╭─ Teks Sumber

Untung ada 2 bungkus ikan laut goreng.
Dibagi ber 7 yang hanya menggajal tenggorokan. Mie instan kami bawapun tak
sempat dimasak, karena gas kompor tidak
dipersiapkan dengan baik. Salah paham karena tabungnya mirip pemandam api.
Amsyong dah...akhirnya makan mentah jd pilihan terakhir.....lapar, lelah,
dingin Dan ngantuk. Lengkap.
Setelah melewati beberapa sungai
dan hutan tanpa penduduk berjam-jam. Akhirnya kami sampai di persimpangan.
Telihat ada kehidupan. Pukul 3 dini hari suara deru kendaraan mengganggu
masyarakat yang edang terlelap. Membuat sebagian dari mereka keluar rumah.

╰─
╭─ Materi Tersedia

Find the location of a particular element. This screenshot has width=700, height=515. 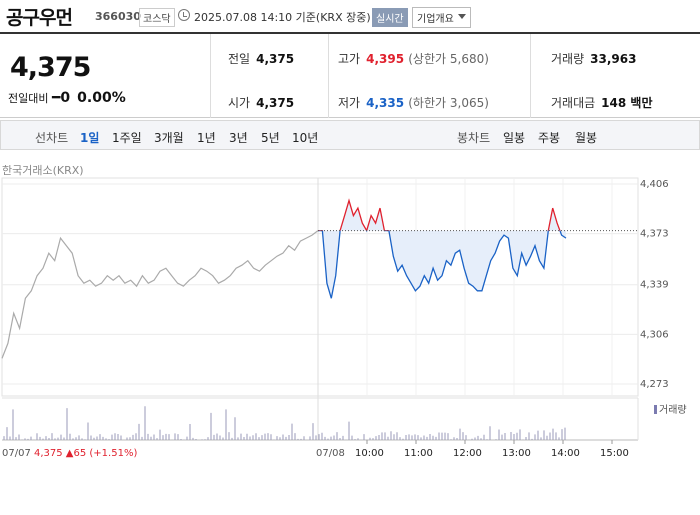

y-tick-label: 4,339 is located at coordinates (654, 286).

╰─

→ Soal Dikerjakan:
Lanjutkan cerita tentang perjalanan rombongan yang kelaparan menembus sungai dan hutan hingga tiba di persimpangan pada dini hari, dimulai tepat setelah kalimat terakhirnya.

→ Hasil Tugas:
Akhirnya kami meminta bantuan untuk menolong kami yang kelaparan. Untungnya
disebrang merupakan warung. Jadi bisa isi perut dan bensin yang mulai kelap
kelip.
Tidak terlalu lama Dari desa
terang akhirnya kami menemukan jalan aspal halus. Sebentar lagi sampai di
Labuan bajo. Masih sangat sepi, hanya anjing-anjing Malam merajai jalanan yang
tak bertuan Itu.
Kumandang azan pun terdengar
pelan. Disambut suara perahu motor klotok nelayan yang bersautan memecah pagi.
Mencari rejeki membelah Lautan. Kamipun larut dalam drama terbitnya sang fajar.
Menggeliat dalam kantuk bersama mimpi yang belum juga dituntaskan. Mari
bermipi...Dan teruslah bermimpi...niscaya suatu saat akan terjadi...
Labuan bajo, 30 maret 2016
Mungkin 10 atau 20 tahun lagi kami akan merindukannya.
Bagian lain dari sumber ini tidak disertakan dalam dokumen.